Text passage:
begin

## Hello colleagues 😎

## This notebook is a copy of @tsano430 [notebook](https://www.kaggle.com/tsano430/lightautoml-starter) with the changes based only in LightAutoML part so please upvote it first before reading this notebook - this is really amazing 👍

## As for the changes, there are 3 changes here, which should be done to receive better score:
- Fixed loss in `Task` object (it should be MAE as we have MAE as evaluation metric)
- Fixed roles - if we setup `breath_id` as a group, it is automatically dropped from the feature set (you have no need to send it to drop manually)
- Changed params for `TabularAutoML` run: increased tuning time limit and removing slow Catboost models to make the model faster

## Please enjoy and do not forget to upvote us on [Github](https://github.com/sberbank-ai-lab/LightAutoML) ⭐️

## References

- https://www.kaggle.com/alexryzhkov/tps-july-21-lightautoml-baseline
- https://lightautoml.readthedocs.io/en/latest/
- https://www.kaggle.com/artgor/ventilator-pressure-prediction-eda-fe-and-models
- https://www.kaggle.com/junhyeok99/tensorflow
- https://www.kaggle.com/tolgadincer/tensorflow-bidirectional-lstm-0-234

## LightAutoML installation

In [None]:
!pip install -U lightautoml

## Import libraries

In [None]:
import numpy as np
import pandas as pd
import matplotlib.pyplot as plt
from sklearn.metrics import mean_absolute_error
import torch
from lightautoml.automl.presets.tabular_presets import TabularAutoML
from lightautoml.tasks import Task
from lightautoml.dataset.roles import CategoryRole

Here we setup the constants to use in the kernel:

- `N_THREADS` - number of vCPUs for LightAutoML model creation
- `N_FOLDS` - number of folds in LightAutoML inner CV
- `RANDOM_STATE` - random seed for better reproducibility
- `TIMEOUT` - limit in seconds for model to train
- `TARGET_NAME` - target column name in dataset

In [None]:
N_THREADS = 4
N_FOLDS = 5
RANDOM_STATE = 42
TIMEOUT = 36000
TARGET_NAME = 'pressure'

In [None]:
# for reproducibility
np.random.seed(RANDOM_STATE)
torch.set_num_threads(N_THREADS)

## Data loading

In [None]:
train = pd.read_csv('../input/ventilator-pressure-prediction/train.csv')
test = pd.read_csv('../input/ventilator-pressure-prediction/test.csv')

end

Short exercise: In the LightAutoML notebook, what does the `TIMEOUT` constant represent, and what value is it given?

Pointing data for screenshots:
begin

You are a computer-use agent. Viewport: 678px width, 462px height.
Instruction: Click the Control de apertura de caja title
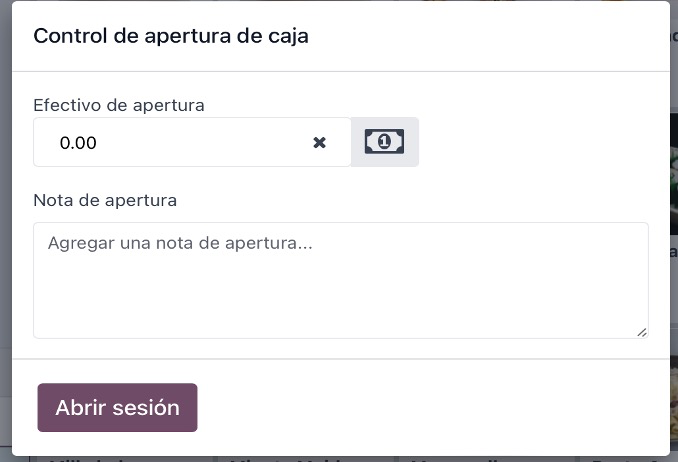coord(171,36)
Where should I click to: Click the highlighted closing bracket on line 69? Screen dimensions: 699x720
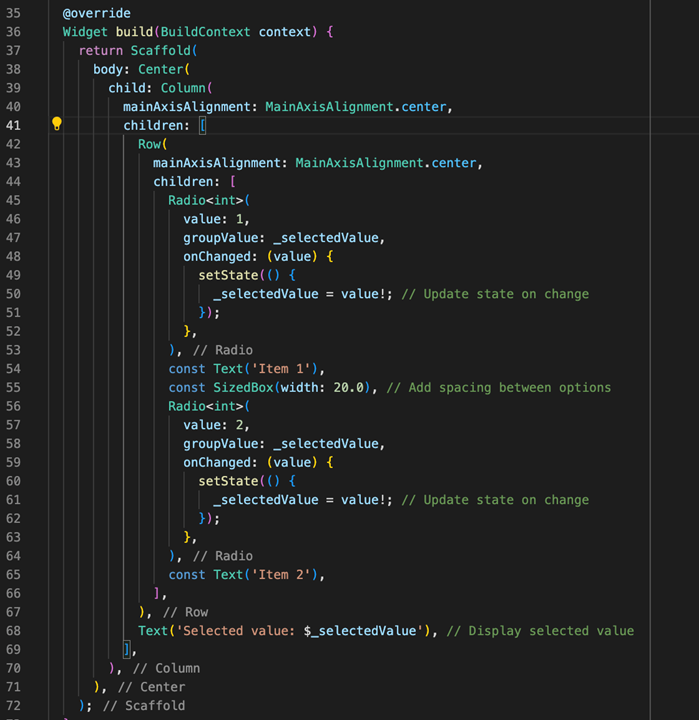pos(127,650)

end

Answer to this problem: It is the limit in seconds for the model to train, and it is set to 36000.